Caroline, Look and Learn!
(look for Hill and Bill tonight at midnight in Times Square)
So Hillary Clinton will become with the dawn of a new White House. Madam Secretary of State. A strong hand in a velvet glove, extended to the globe on behalf of the most anticipated presidency in generations.
Short of Barack Obama, no American today has a greater opportunity to shape international history than does New York’s departing junior U.S. senator.
And, short of Barack Obama, no American played a greater role last year in influencing the choice of the 44th President of the United States. Clinton galvanized 18 million voters and made her ultimately successful rival much the better by testing him vigorously.
For carrying the banner of a history-making candidacy with a resolve and class worthy of this city — in victory and defeat — we today salute Hillary Clinton as the Daily News New Yorker of the Year for 2008.
Never in long memory was an electorate as energized as the Democrats were in a campaign that seemed to last for eons. They burned with a desire to reclaim the White House after the stewardship of George W. Bush. And they had genuine contenders in Barack Obama and . . . not Edwards, not Biden, not Dodd, not Richardson, not Kucinich . . . Hillary Clinton.
She alone — former First Lady, inheritor of the formidable Clinton political machine, admired and reviled in heaping measures — was Obama’s countervailing poll star. No one else had nearly the heft to give the inspiring upstart a run for his very considerable money.
Early on, conventional wisdom held that Clinton was the inevitable choice and would face the Republicans as a uniquely polarizing figure. To her loss and her gain, she proved the CW wrong on both counts.
The show was a spectacular. There was Clinton stumbling to a third-place finish in Iowa, a year after announcing, “I’m in. And I’m in to win.”
There was Clinton winning New Hampshire after becoming visibly emotional the day before the primary.
And airing the most effective commercial of the campaign, the “3 a.m. phone call” ad that questioned Obama’s readiness to handle a crisis.
And weathering controversies over race, and downing a shot of Crown Royal at Bronko’s Restaurant and Lounge in Indiana, and challenging Obama to a bowling contest, and refusing calls to give up the fight, and winning the Ohio and Pennsylvania primaries as a working-class heroine with roaring women’s support.

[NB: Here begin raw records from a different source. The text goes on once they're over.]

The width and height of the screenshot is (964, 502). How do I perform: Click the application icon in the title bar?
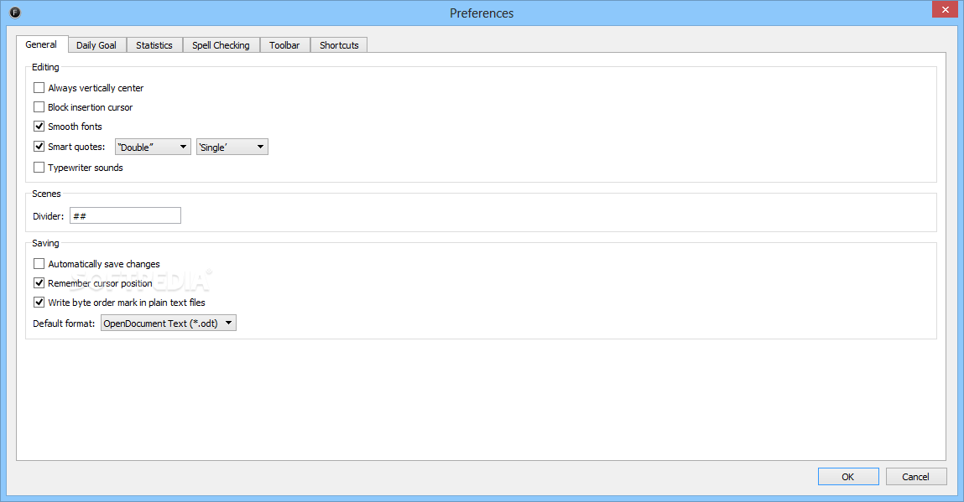[14, 13]
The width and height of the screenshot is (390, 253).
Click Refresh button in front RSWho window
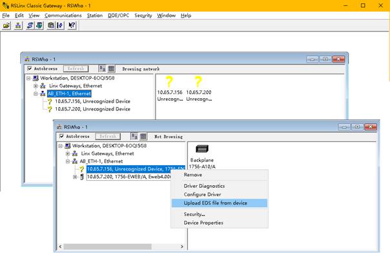point(108,136)
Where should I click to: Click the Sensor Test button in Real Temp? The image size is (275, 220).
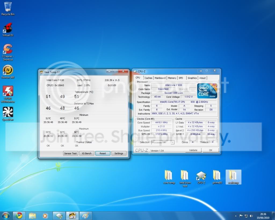(x=71, y=153)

And conceding defeat with her head high.
“Although we weren’t able to shatter that highest, hardest glass ceiling this time, thanks to you, it’s got about 18 million cracks in it,” she told her troops. “And the light is shining through like never before, filling us all with the hope and the sure knowledge that the path will be a little easier next time.”

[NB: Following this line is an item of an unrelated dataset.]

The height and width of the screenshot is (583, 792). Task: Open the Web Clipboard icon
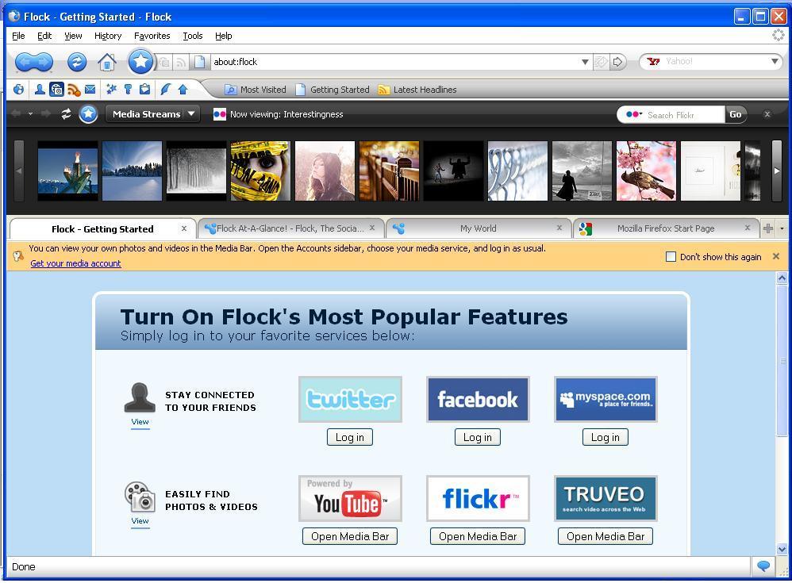point(144,90)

Now, Clinton is to be secretary of state. Senatorial confirmation is all but certain — a remarkable fact in itself. This is, after all, the same Hillary Clinton who not so long ago was the woman the political right loved to hate, the Democrat who stood for so much that Republicans could not stomach.
Not that they are in love with her, but Clinton did prove her mettle in the campaign while taking more muscular international stances than Obama did. Her greater firmness on Iran and Iraq and other matters helped give the Obama foreign policy team a much-noted centrist, pragmatic cast. So much so that the top Republican on the Senate Foreign Relations Committee, Richard Lugar of Indiana, called Obama’s choices, which would include Clinton, “excellent.”
At the height of the primaries and after, many Democrats yearned for a dream team of a President Obama and a Vice President Clinton. The second spot went elsewhere, with its role and authorities still to be defined. There’s no such vagueness for Clinton: Obama gave her the planet as her portfolio at the very moment when the world is pleading for America to lead.